According to the results of genotype-phenotype association studies for complex diseases, ~80–90% of these GWAS tag SNPs lie outside of the protein-coding regions, which means that these loci likely manifest their effects via regulating the gene expression or splicing [6, 8,9,10]. A study performed by Nicolae and his colleagues found that expression quantitative trait loci (eQTLs) are significantly enriched in trait-associated SNPs reported by GWAS for complex traits [11]. Annotation via eQTL can improve the ability to discover true associations and identify the major steps of the regulatory cascade behind the statistical genotype-phenotype associations. A number of projects and databases focused on genotype-expression associations (e.g., MuTHER, SCAN, etc.) launched the eQTL annotation and SNP function prediction after GWAS [12,13,14,15,16,17]. Recently, the Genotype-Tissue Expression (GTEx) project showed a landscape of eQTL annotation in multiple tissues and accelerated the driver gene prediction in the post-GWAS era [18, 19].

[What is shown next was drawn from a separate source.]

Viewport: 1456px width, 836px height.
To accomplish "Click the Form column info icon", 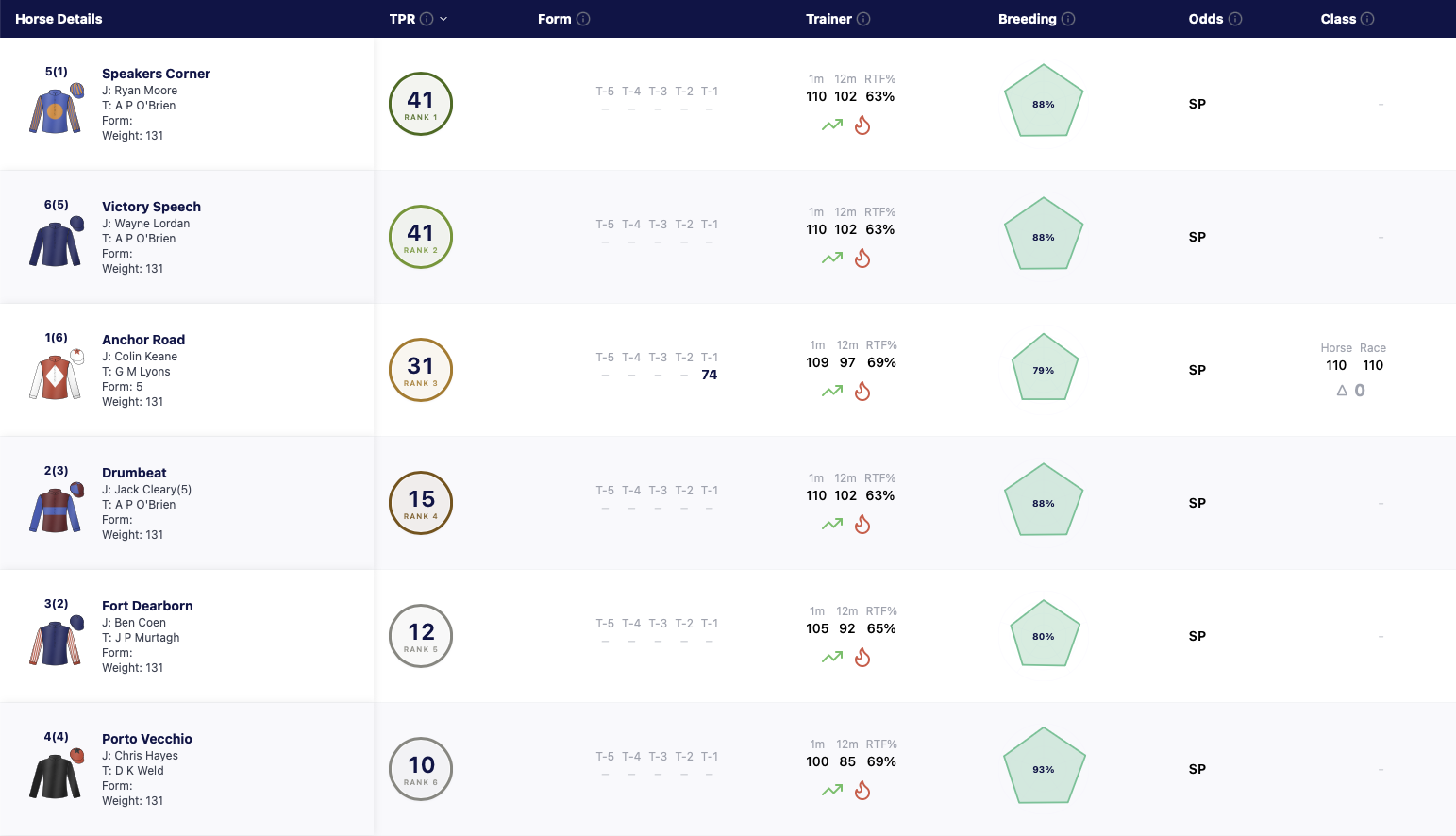I will 583,19.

Integrated analyses for GWAS and eQTL in specific tissues have been promising for type 2 diabetes, bipolar disorder, immune-related diseases, etc. [20,21,22,23,24]. We wonder whether such an annotation (eQTL signal in relevant tissues) could be considered as a prior for screening lipid-associated loci in Han Chinese with limited sample size in the discovery stage.

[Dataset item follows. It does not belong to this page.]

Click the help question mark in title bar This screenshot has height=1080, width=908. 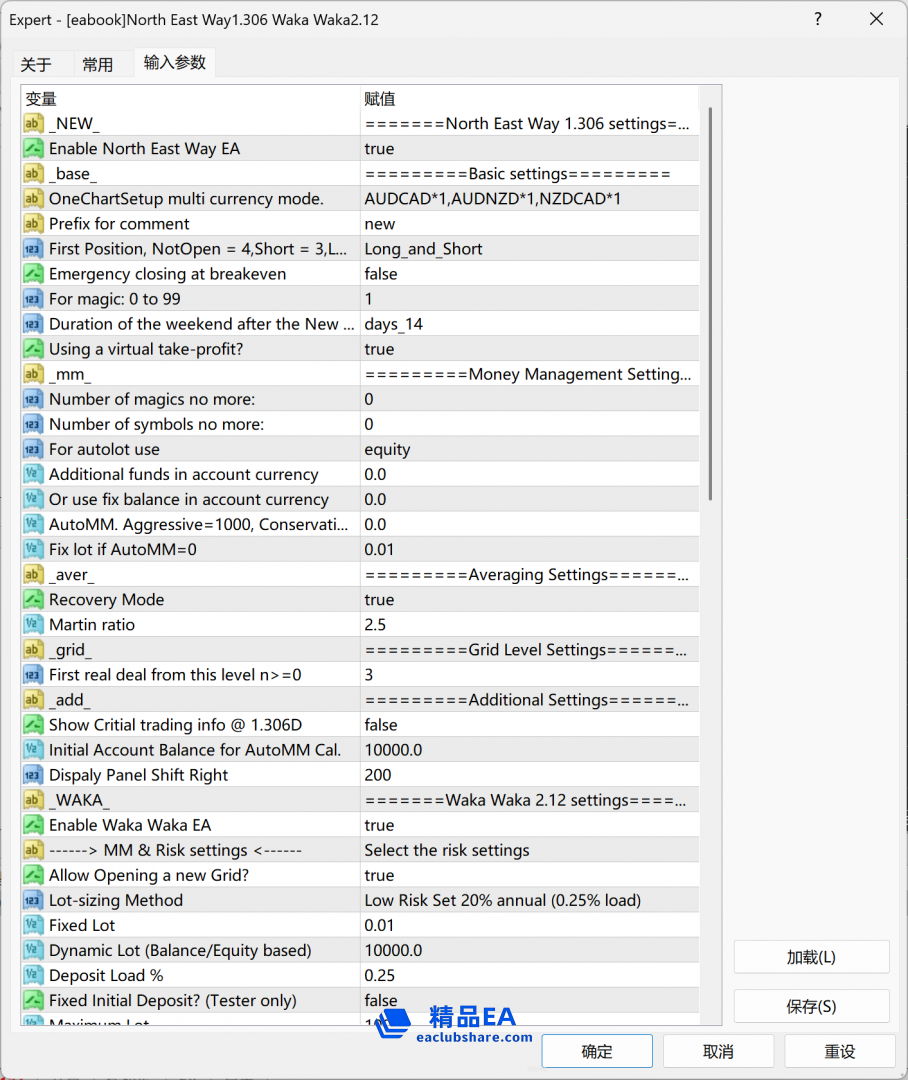coord(818,20)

Besides eQTL annotation, chromatin activity regions can be annotated through chromatin immunoprecipitation sequencing (ChIP-seq) or DNase-seq for transcription factors, DNase sensitivity, and histone modification markers such as histone H3 lysine 4 trimethylation (H3K4me3), histone H3 lysine 9 acetylation (H3K9ac), and histone H3 lysine 27 acetylation (H3K27ac) [6, 25,26,27,28]. The NIH Roadmap Epigenomics Consortium has published the largest collection of human epigenomes which facilitated the identification of gene regulation in multiple tissues [29].

In the current study, we performed a multistage GWAS for serum lipid levels. First, SNPs associated with gene expression levels in liver and adipose tissue were annotated as candidates for replications. Second, epigenetic modification signals were used for annotating putative regulatory regions. Then, luciferase reporter assay was conducted to verify the segment involving the causal variants for the regulation of the transcription activity. Finally, gene-based expression-trait association analyses were conducted.

Methods

Study subjects

In the discovery stage, 998 participants with metabolic syndrome (according to the criteria of the Metabolic Syndrome Study Cooperation Group of the Chinese Diabetes Society) and 996 healthy controls were recruited from a community-based survey in Hangzhou, Zhejiang Province, China, as described in our previous study [30]. For the replication stage I, six independent community-based cohorts with a total of 3027 subjects were recruited from east China (Dongyang, Liuheng, Zhujiajian, Tongxiang, and Hangzhou) and Northeast China (Shenyang). For replication stage II, 2130 subjects from Shanghai were included [31] (S Table 1). All participants were Han Chinese. Individuals were excluded if they had cancer or serious chronic liver, lung, or kidney disorders. The study protocol was approved by the Research Ethics Committee of the School of Medicine, Zhejiang University. All participants gave informed consent.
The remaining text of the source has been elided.